[Stored items]
==*==
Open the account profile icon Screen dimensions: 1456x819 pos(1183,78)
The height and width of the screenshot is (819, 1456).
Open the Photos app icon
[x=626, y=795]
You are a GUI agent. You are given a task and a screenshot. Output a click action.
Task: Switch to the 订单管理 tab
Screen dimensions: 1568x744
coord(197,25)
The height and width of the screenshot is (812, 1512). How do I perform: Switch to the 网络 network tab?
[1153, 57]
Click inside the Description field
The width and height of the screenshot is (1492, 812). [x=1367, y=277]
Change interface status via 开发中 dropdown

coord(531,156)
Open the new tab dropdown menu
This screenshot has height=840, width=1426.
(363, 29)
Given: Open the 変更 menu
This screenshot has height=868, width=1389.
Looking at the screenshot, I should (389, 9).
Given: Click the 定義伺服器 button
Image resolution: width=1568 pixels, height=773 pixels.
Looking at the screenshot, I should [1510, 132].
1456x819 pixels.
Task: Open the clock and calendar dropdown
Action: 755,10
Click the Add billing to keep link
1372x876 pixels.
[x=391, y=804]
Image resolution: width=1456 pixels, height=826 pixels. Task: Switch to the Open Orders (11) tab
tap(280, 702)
==*==
Your answer must be every line from the entries that contains the string "menu", copied as it stands.

Open the new tab dropdown menu
Given: Open the 変更 menu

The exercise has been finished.